Advent Of Cyber 2 Try Hack Me [Day 2] The Elf Strick back
Today I am going to do the second challenge so lets crack the ice
What string of text needs adding to the URL to get access to the upload page?
So This is what is look like when you enter the IP to the browser you need to get the ID and log in to the system. when we going through the LM we encounter that there was URL with some parameters so we can use that knowledge to log in to this system
http://10.10.24.189/?id=ODIzODI5MTNiYmYw so in here we need to changed the parameter here to log in to the system.
answer — id=ODIzODI5MTNiYmYw
What type of file is accepted by the site?
So this is what its look like when you logged in to the site now its asking us to upload a image
So I have uploaded a image and its received successfully so its accepting Image files. so answer — image
Bypass the filter and upload a reverse shell. In which directory are the uploaded files stored?
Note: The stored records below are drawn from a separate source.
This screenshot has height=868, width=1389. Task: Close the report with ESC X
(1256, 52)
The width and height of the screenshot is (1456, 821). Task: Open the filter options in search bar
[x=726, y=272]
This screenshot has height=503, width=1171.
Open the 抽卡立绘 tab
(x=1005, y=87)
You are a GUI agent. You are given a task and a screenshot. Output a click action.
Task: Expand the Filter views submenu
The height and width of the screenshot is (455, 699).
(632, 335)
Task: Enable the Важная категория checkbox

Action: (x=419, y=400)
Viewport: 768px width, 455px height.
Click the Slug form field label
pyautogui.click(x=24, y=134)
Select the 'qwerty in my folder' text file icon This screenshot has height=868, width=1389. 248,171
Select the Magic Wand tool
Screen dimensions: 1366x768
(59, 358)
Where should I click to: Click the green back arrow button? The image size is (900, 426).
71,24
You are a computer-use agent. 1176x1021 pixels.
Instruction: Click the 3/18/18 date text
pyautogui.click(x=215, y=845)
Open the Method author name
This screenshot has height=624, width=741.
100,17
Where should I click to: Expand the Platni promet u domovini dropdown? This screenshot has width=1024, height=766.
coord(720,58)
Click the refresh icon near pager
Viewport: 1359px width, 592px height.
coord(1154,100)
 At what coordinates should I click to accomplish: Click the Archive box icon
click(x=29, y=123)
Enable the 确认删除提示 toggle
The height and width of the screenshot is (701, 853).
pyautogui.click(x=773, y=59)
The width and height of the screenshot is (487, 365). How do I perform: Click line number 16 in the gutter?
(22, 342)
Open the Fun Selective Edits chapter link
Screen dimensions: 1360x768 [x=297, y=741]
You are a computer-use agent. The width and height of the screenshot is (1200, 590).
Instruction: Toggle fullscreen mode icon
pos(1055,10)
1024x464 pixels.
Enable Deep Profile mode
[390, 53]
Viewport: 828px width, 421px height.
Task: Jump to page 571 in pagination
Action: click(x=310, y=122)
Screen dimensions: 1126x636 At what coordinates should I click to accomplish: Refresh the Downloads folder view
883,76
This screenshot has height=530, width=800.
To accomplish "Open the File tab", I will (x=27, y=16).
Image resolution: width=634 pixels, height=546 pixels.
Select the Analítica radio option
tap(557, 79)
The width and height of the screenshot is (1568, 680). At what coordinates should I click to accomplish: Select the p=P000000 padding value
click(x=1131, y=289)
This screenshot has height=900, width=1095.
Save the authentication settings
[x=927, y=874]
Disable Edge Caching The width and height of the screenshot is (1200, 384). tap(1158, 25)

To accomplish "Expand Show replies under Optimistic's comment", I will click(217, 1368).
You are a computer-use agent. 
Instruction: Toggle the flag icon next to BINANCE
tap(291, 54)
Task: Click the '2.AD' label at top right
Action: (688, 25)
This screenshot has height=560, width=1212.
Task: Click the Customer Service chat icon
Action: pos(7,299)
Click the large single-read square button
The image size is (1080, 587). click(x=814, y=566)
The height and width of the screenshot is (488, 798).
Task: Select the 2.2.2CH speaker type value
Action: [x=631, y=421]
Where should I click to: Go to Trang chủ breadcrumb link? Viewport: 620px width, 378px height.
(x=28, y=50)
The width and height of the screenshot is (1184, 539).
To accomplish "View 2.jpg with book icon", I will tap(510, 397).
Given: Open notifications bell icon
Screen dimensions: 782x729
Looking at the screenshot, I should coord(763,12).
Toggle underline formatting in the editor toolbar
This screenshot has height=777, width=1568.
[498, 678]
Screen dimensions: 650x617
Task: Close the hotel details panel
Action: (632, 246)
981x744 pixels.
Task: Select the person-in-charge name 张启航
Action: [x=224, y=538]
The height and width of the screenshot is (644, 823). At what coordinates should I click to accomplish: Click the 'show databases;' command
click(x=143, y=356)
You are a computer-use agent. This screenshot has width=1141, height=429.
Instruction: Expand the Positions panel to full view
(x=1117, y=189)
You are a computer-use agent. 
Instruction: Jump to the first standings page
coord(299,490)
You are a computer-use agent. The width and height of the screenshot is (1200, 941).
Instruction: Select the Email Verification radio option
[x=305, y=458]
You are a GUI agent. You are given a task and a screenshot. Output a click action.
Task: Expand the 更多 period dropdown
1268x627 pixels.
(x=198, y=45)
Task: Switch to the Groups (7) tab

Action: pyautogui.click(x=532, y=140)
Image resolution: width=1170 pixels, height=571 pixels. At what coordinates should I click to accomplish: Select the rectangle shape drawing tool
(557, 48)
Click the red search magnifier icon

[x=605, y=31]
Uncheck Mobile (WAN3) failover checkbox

if you don't have a reverse shell you can find it in here
In here you need to change the IP and port. For IP you can get the tun0 IP because its connected via VPN to the TryHackMe site and port can be any value. In here I used the port 443
So in here when I was trying to bypass the upload filter it detected the file call rev.php as a wrong input file so I put rev.jpg.php
in here you can put rev.png.php or rev.jpeg.php. then it was successfully uploaded to site
when you went through the learning materials you could see there are 3 DIR mentions those are uploads/ images/ media/ so I found that uploaded DIR was uploads or you can run dirbuster in here to find what are the other DIR in here
Activate your reverse shell and catch it in a netcat listener!
so this is how we have to run our net cat command
What is the flag in
/var/www/flag.txt
?
I run the file in the Upload DIR then netcat listener got the connection from the server and gave me a reverse shell to the server and got the flag from give DIR
flag =THM{MGU3Y2UyMGUwNjExYTY4NTAxOWJhMzhh}
hope you see in the next challenge see you!!!!